Re: [RFC PATCH 3/4] acpi: apei: Do not panic() in NMI because of GHES messages

From: James Morse <james.morse@arm.com>
To: Alexandru Gagniuc <mr.nuke.me@gmail.com>
Cc: linux-acpi@vger.kernel.org, rjw@rjwysocki.net, lenb@kernel.org,
	tony.luck@intel.com, bp@alien8.de, tbaicar@codeaurora.org,
	will.deacon@arm.com, shiju.jose@huawei.com,
	zjzhang@codeaurora.org, gengdongjiu@huawei.com,
	linux-kernel@vger.kernel.org, alex_gagniuc@dellteam.com,
	austin_bolen@dell.com, shyam_iyer@dell.com
Subject: Re: [RFC PATCH 3/4] acpi: apei: Do not panic() in NMI because of GHES messages
Date: Wed, 4 Apr 2018 08:18:21 +0100	[thread overview]
Message-ID: <338e9bb4-a837-69f9-36e5-5ee2ddcaaa38@arm.com> (raw)
In-Reply-To: <20180403170830.29282-4-mr.nuke.me@gmail.com>

Hi Alexandru,

On 03/04/18 18:08, Alexandru Gagniuc wrote:
> BIOSes like to send NMIs for a number of silly reasons often deemed
> to be "fatal". For example pin bounce during a PCIE hotplug/unplug
> might cause the link to go down and retrain, with fatal PCI errors
> being generated while the link is retraining.

Sounds fun!

> Instead of panic()ing in NMI context, pass fatal errors down to IRQ
> context to see if they can be resolved.

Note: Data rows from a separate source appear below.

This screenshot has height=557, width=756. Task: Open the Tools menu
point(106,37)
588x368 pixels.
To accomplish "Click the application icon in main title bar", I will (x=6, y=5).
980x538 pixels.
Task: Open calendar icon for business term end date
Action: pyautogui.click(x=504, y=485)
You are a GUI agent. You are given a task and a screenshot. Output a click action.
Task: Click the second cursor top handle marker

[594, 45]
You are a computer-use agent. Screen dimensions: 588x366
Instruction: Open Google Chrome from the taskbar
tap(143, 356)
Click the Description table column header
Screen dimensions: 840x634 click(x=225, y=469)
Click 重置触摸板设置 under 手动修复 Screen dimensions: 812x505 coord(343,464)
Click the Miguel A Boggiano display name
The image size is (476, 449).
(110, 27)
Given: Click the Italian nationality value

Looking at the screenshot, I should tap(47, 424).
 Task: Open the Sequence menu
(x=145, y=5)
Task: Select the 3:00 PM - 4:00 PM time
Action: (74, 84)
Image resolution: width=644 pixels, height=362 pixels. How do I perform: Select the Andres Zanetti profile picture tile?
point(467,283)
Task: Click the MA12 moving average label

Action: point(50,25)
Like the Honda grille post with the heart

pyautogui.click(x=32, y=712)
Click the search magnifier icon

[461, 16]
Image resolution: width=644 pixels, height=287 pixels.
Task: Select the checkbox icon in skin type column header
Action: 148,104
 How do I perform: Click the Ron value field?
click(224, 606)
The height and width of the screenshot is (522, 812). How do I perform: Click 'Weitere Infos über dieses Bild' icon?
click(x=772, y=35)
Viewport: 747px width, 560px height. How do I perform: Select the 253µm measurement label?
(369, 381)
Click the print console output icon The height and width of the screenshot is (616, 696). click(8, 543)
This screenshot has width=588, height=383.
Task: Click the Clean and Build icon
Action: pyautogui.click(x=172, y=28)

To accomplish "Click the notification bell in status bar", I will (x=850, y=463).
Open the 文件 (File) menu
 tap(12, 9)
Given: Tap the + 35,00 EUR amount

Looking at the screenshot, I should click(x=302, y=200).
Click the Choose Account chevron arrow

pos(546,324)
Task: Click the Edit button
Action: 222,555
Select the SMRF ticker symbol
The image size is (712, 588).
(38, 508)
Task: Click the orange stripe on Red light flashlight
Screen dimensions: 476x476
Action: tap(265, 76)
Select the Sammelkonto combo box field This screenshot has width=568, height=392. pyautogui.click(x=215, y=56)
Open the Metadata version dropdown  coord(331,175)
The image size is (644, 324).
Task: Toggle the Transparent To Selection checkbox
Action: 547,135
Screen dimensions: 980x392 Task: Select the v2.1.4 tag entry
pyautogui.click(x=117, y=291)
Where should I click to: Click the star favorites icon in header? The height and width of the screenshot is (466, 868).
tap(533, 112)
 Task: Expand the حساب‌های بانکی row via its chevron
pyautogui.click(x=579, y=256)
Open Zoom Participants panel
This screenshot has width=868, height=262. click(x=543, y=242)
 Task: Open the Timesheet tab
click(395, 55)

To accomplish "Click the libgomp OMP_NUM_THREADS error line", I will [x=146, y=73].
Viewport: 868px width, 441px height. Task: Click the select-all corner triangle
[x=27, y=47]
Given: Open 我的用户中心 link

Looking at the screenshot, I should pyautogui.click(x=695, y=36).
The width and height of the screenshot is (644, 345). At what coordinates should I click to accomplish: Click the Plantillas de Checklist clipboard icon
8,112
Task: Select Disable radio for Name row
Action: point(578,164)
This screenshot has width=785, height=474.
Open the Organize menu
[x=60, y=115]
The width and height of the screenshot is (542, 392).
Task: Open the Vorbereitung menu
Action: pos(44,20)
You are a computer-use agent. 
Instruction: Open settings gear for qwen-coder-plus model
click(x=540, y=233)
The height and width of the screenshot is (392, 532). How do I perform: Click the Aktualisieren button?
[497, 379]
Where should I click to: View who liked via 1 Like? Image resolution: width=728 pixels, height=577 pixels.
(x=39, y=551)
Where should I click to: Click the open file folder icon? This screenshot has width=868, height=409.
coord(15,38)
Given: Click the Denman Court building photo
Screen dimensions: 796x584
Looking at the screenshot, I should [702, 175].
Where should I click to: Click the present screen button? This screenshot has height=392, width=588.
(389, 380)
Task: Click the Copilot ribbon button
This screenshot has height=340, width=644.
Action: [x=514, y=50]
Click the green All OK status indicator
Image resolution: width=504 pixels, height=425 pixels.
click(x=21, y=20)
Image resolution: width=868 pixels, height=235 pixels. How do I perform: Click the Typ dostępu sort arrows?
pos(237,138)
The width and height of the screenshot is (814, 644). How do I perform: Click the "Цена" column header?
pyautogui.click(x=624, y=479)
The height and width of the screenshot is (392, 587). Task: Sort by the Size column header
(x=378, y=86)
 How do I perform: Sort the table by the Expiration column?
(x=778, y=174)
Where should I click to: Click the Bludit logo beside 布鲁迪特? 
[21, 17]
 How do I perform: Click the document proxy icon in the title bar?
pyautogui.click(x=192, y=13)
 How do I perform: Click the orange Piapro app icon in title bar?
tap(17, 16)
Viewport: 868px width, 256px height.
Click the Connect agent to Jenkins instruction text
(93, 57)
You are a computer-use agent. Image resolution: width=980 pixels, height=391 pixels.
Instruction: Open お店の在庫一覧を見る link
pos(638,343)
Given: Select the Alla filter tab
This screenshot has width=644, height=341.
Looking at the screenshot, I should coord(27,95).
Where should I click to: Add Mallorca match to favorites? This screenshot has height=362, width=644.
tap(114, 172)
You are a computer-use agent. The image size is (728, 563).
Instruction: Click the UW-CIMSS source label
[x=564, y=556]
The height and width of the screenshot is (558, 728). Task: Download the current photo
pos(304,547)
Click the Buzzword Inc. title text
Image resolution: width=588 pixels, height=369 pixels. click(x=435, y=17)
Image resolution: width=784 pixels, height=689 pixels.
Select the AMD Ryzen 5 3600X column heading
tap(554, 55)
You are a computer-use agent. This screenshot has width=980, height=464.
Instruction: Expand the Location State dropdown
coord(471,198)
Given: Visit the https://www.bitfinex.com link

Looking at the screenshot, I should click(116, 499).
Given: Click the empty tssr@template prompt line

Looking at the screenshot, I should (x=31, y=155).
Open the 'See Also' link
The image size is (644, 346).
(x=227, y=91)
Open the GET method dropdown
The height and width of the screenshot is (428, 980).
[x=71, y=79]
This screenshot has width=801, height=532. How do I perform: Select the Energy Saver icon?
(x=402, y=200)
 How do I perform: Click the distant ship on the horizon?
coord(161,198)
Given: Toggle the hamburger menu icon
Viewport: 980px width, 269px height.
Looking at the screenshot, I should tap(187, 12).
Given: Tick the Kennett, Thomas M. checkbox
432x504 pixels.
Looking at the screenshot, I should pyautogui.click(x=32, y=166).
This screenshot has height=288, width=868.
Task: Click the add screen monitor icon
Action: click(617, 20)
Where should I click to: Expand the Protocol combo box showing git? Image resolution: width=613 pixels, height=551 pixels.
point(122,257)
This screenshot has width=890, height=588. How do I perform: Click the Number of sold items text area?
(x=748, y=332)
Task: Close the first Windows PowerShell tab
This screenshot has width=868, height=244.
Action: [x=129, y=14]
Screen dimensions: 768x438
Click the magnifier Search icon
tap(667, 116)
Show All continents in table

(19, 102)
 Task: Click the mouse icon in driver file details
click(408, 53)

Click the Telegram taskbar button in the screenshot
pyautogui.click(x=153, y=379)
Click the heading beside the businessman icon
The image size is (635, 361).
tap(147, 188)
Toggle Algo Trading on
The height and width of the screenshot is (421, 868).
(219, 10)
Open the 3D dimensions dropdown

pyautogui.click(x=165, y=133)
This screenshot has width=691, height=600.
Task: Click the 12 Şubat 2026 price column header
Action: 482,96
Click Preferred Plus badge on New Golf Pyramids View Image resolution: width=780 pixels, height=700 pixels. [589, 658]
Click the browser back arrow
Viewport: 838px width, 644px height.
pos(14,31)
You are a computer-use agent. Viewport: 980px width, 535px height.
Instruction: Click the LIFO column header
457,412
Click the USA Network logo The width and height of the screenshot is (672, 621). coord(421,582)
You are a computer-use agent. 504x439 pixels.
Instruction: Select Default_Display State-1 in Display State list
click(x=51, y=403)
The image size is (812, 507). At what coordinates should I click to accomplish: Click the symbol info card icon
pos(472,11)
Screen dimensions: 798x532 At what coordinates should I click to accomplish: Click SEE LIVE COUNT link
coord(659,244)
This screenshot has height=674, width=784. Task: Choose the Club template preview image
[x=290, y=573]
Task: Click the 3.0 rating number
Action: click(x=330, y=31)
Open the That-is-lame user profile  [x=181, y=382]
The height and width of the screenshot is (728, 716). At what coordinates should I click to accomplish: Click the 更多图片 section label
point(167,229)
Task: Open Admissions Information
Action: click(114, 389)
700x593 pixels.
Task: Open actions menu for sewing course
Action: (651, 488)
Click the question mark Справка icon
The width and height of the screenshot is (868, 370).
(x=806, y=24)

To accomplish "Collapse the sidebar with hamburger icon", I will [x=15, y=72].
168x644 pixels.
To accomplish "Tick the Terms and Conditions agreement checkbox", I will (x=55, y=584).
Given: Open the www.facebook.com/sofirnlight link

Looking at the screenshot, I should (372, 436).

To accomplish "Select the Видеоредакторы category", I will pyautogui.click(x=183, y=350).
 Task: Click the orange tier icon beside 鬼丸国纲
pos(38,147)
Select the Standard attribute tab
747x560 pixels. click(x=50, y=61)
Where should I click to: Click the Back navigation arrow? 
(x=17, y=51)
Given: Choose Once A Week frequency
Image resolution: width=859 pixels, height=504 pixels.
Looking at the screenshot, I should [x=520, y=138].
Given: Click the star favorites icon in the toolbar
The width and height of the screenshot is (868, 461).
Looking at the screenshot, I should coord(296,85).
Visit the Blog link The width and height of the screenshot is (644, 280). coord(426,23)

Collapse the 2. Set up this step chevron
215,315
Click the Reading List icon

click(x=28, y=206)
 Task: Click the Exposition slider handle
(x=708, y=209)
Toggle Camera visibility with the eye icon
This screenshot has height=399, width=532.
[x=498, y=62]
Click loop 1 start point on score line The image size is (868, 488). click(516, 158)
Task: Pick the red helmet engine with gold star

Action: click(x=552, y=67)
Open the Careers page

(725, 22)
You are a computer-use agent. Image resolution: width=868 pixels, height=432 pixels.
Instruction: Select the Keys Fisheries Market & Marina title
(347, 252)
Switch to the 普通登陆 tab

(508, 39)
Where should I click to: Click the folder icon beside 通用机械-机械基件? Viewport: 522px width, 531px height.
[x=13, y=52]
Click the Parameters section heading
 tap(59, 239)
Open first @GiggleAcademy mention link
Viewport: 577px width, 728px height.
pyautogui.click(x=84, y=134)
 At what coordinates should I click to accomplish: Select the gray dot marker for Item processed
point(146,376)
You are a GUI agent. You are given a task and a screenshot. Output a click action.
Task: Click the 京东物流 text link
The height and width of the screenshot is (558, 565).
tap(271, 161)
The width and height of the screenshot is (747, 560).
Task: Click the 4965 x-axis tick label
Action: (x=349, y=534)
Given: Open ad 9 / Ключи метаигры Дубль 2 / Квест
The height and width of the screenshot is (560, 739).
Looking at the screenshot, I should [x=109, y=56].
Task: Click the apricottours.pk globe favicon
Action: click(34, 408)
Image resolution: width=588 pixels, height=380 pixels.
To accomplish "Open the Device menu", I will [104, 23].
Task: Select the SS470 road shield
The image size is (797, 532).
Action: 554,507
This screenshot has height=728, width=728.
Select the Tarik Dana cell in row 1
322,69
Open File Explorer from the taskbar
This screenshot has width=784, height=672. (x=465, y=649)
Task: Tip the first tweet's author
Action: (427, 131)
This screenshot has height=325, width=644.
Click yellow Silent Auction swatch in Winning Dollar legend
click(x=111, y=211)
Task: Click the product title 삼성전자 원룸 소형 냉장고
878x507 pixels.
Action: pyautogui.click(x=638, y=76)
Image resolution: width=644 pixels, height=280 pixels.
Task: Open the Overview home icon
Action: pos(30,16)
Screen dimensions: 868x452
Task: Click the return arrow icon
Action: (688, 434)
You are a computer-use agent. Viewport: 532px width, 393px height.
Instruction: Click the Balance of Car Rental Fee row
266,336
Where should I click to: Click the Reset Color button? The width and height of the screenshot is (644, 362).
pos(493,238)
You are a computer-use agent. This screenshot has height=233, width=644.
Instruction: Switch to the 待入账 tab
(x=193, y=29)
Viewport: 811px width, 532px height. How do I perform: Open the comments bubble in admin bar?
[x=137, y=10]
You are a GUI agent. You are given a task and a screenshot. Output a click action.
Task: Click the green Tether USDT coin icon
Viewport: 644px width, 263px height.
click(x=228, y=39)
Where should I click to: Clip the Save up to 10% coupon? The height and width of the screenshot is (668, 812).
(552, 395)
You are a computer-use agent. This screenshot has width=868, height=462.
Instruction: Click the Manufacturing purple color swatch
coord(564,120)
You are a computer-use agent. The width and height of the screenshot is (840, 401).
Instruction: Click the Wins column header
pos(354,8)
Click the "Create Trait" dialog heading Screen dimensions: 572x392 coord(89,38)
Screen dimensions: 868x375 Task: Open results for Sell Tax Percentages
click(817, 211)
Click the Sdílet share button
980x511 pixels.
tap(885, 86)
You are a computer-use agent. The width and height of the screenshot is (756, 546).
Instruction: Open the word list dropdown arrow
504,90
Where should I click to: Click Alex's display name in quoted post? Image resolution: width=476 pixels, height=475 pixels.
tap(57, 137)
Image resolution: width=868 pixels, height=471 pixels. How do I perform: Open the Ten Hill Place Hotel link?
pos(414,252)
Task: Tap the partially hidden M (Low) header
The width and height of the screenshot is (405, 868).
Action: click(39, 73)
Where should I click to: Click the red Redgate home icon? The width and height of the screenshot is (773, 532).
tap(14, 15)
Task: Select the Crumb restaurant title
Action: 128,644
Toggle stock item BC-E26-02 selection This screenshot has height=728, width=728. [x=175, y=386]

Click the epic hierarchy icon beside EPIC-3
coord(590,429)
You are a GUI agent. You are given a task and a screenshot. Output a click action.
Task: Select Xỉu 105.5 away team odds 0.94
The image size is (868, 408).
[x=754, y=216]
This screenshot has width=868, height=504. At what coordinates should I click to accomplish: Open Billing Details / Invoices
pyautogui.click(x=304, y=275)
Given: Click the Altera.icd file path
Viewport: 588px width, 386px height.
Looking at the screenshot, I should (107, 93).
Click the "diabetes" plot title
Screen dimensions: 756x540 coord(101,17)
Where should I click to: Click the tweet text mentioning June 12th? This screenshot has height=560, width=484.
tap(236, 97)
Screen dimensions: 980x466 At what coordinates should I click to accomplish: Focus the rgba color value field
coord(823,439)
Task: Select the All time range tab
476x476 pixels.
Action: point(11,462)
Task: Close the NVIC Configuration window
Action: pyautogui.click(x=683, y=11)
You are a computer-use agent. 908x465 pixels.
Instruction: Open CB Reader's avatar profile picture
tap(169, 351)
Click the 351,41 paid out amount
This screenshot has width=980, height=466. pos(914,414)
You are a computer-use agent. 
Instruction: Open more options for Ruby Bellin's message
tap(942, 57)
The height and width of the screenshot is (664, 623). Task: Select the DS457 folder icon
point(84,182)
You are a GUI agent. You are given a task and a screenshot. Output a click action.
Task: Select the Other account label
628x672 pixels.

How do we know we will survive this trip?

On arm64 systems it may not be possible to return to the context we took the NMI
notification from: we may bounce back into firmware with the same "world is on
fire" error. Firmware can rightly assume the OS has made no attempt to handle
the error. Your 'not re-arming the error' example makes this worrying.

> With these change, PCIe error are handled by AER. Other far less
> common errors, such as machine check exceptions, still cause a panic()
> in their respective handlers.

I agree AER is always going to be different. Could we take a look at the CPER
records while still in_nmi() to decide whether linux knows better than firmware?

For non-standard or processor-errors I think we should always panic() if they're
marked as fatal.
For memory-errors we could split memory_failure() up to have
{NMI,IRQ,process}-context helpers, all we need to know at NMI-time is whether
the affected memory is kernel memory.

For the PCI*/AER errors we should be able to try and handle it ... if we can get
back to process/IRQ context:
What happens if a PCIe driver has interrupts masked and is doing something to
cause this error? We can take the NMI and setup the irq-work, but it may never
run as we return to interrupts-masked context.

> diff --git a/drivers/acpi/apei/ghes.c b/drivers/acpi/apei/ghes.c
> index 2c998125b1d5..7243a99ea57e 100644
> --- a/drivers/acpi/apei/ghes.c
> +++ b/drivers/acpi/apei/ghes.c
> @@ -955,7 +962,7 @@ static void __process_error(struct ghes *ghes)
>  static int ghes_notify_nmi(unsigned int cmd, struct pt_regs *regs)
>  {
>  	struct ghes *ghes;
> -	int sev, ret = NMI_DONE;
> +	int ret = NMI_DONE;
>  
>  	if (!atomic_add_unless(&ghes_in_nmi, 1, 1))
>  		return ret;
> @@ -968,13 +975,6 @@ static int ghes_notify_nmi(unsigned int cmd, struct pt_regs *regs)
>  			ret = NMI_HANDLED;
>  		}
>  
> -		sev = ghes_severity(ghes->estatus->error_severity);
> -		if (sev >= GHES_SEV_PANIC) {
> -			oops_begin();
> -			ghes_print_queued_estatus();
> -			__ghes_panic(ghes);
> -		}
> -
>  		if (!(ghes->flags & GHES_TO_CLEAR))
>  			continue;

For Processor-errors I think this is the wrong thing to do, but we should be
able to poke around in the CPER records and find out what we are dealing with.

Thanks,

James